__To do__: Reproduce the lines of the material below, from the one containing "Identify the location of slide-title-line2: el" through the end of the material, inclusive, leaving out the pictures.

##### Data for this exercise #####

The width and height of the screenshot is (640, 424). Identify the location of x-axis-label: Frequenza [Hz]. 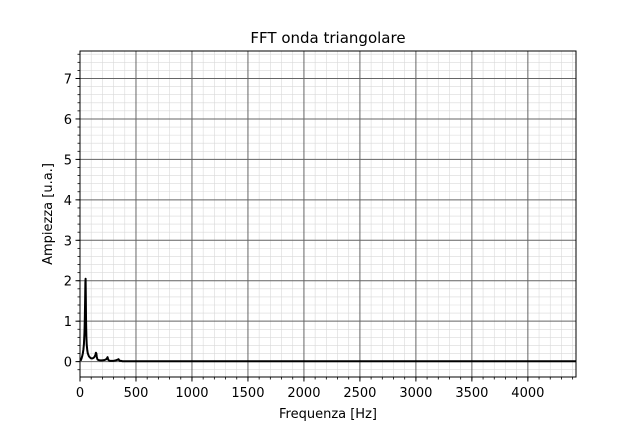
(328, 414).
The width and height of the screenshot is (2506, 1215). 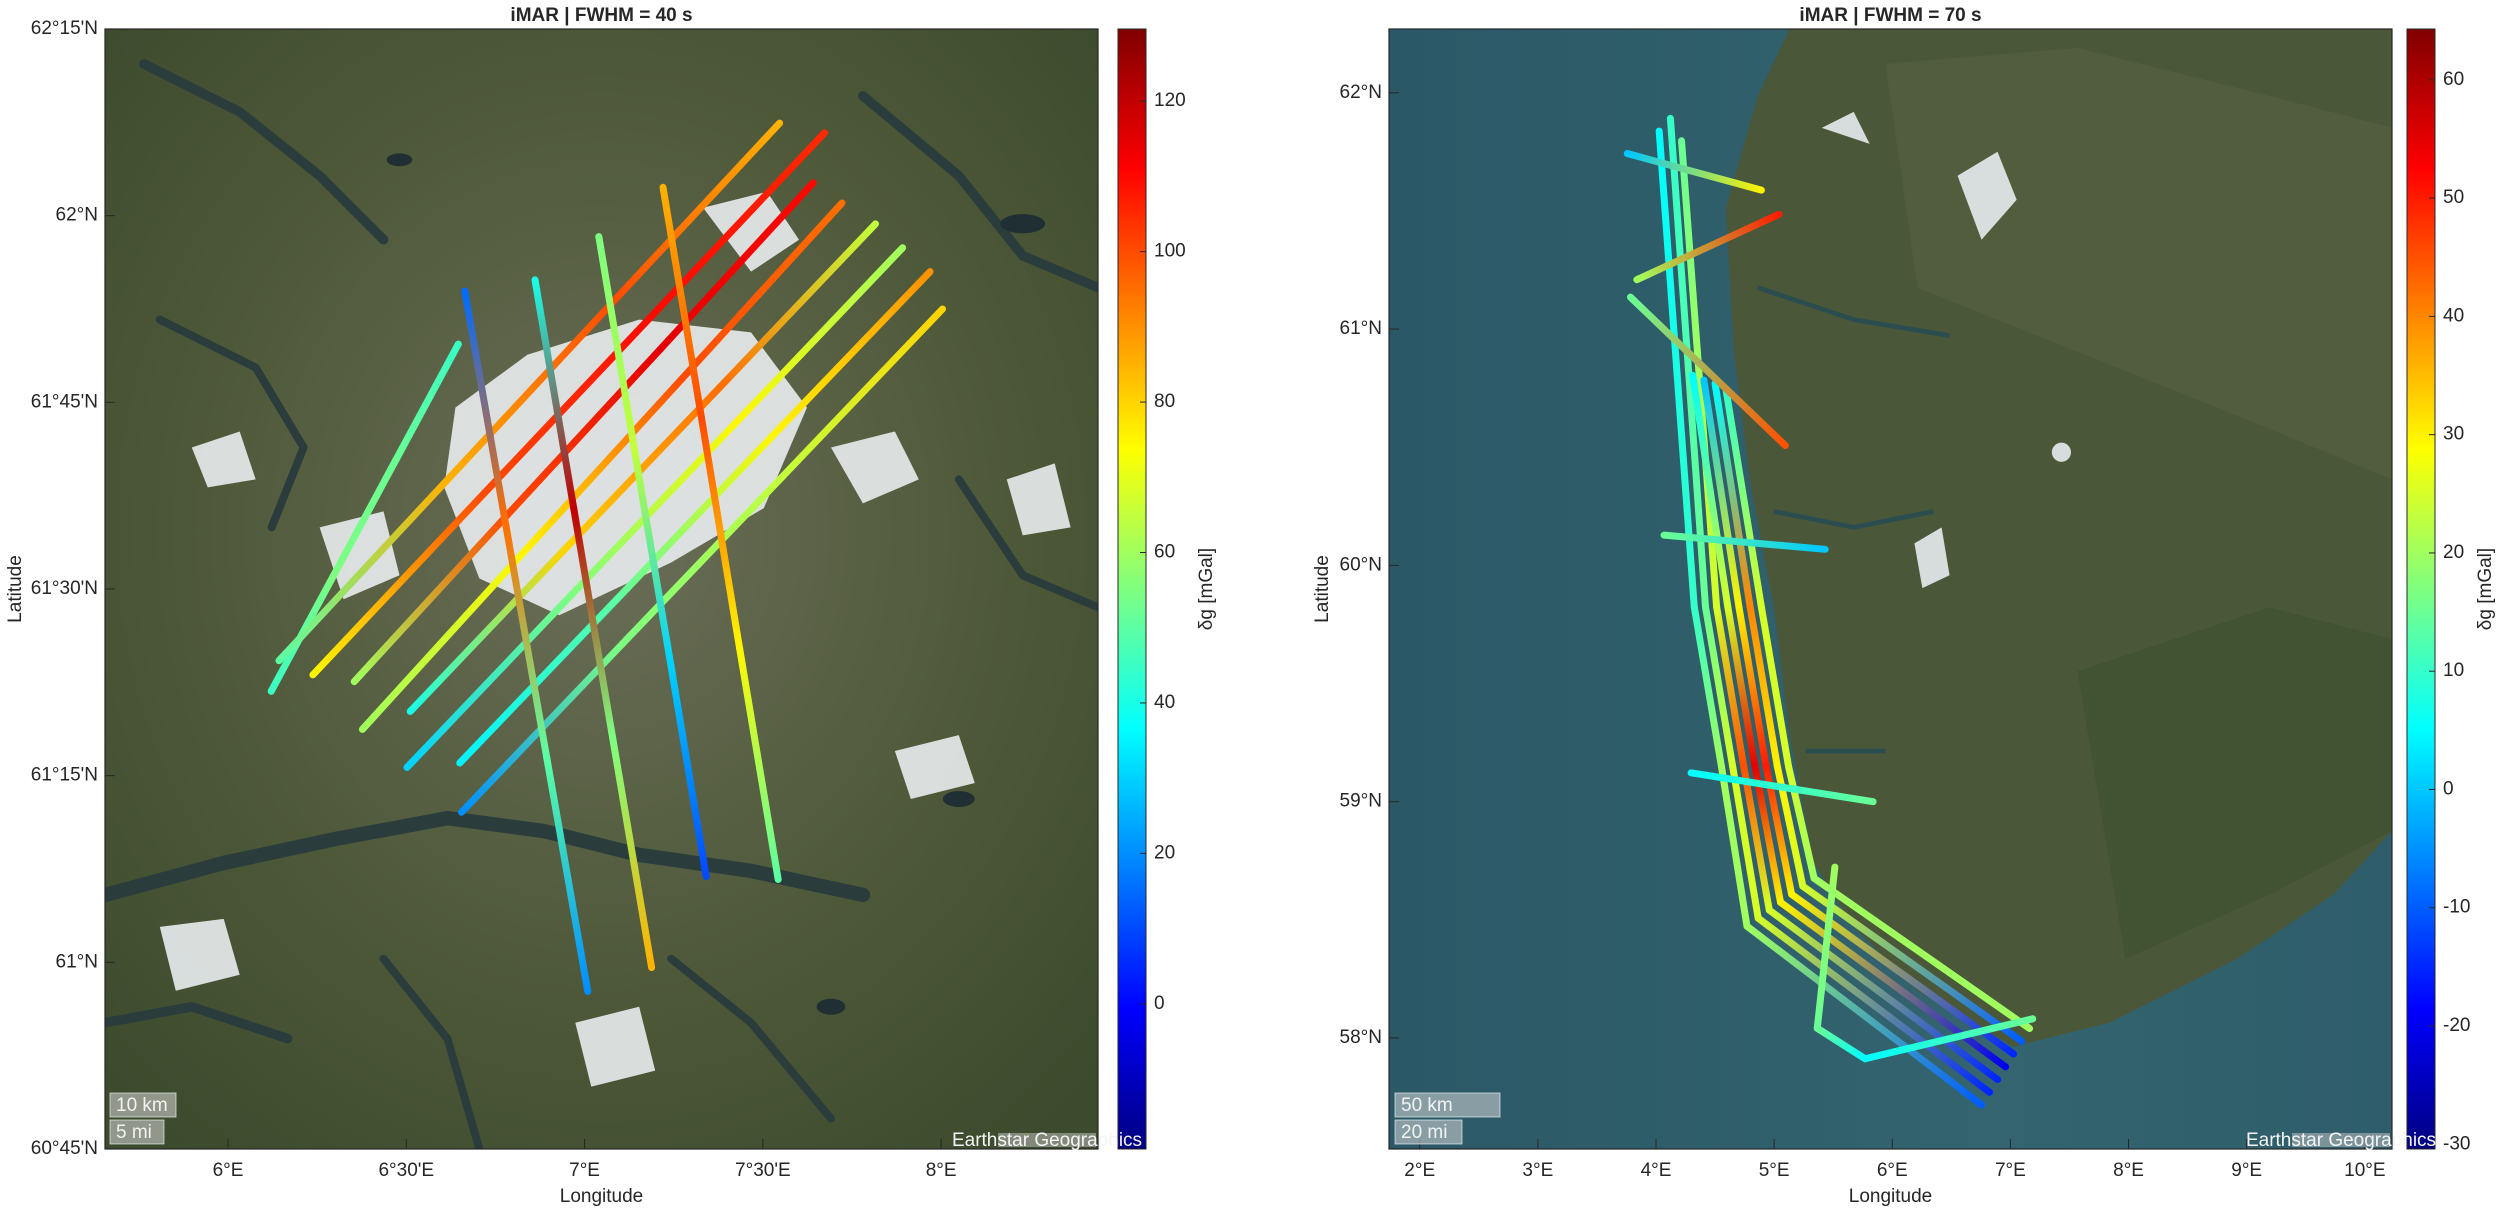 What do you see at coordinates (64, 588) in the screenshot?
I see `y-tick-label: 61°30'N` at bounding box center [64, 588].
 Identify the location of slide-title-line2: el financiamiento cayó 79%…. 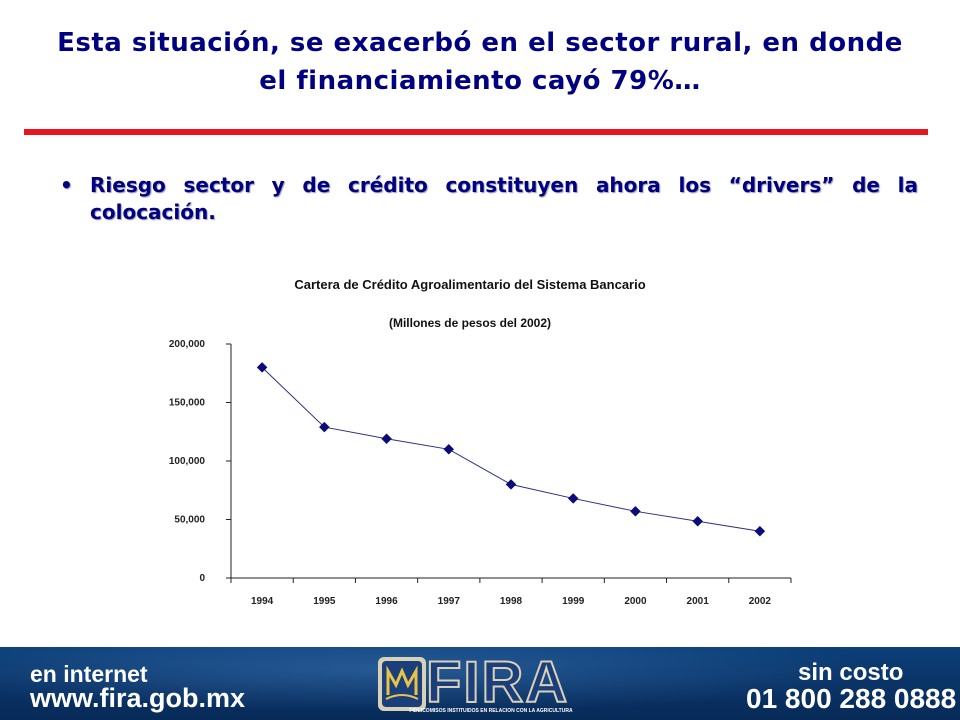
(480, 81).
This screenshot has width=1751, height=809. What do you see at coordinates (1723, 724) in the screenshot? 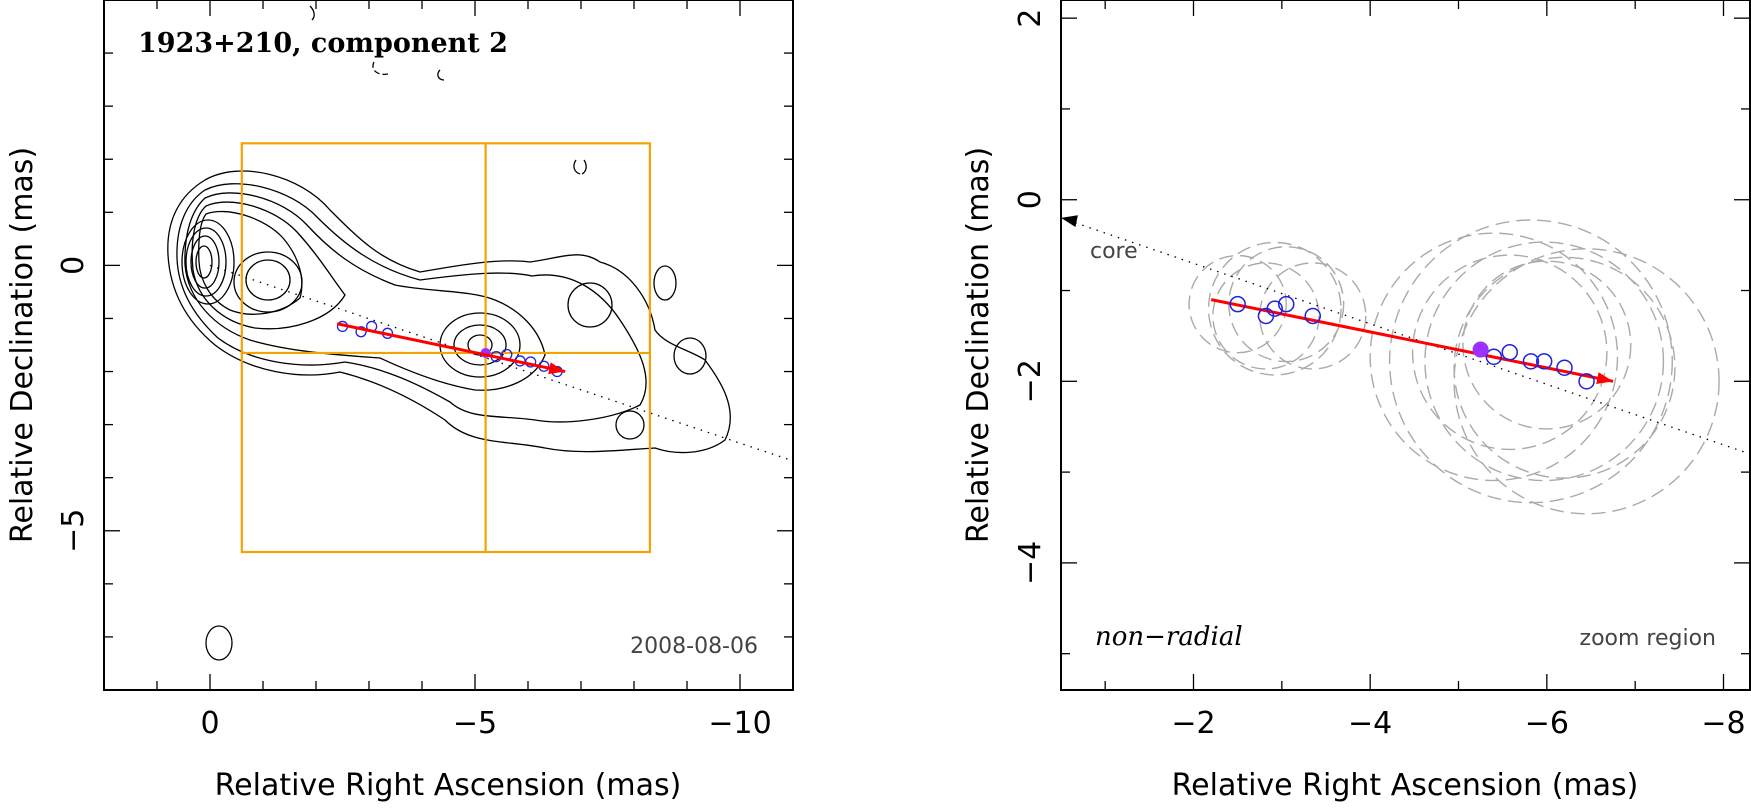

#####

__Reply to the task__:
 Identify the location of slide-title-line2: el financiamiento cayó 79%…. 
(480, 81).
This screenshot has width=1751, height=809. What do you see at coordinates (1723, 724) in the screenshot? 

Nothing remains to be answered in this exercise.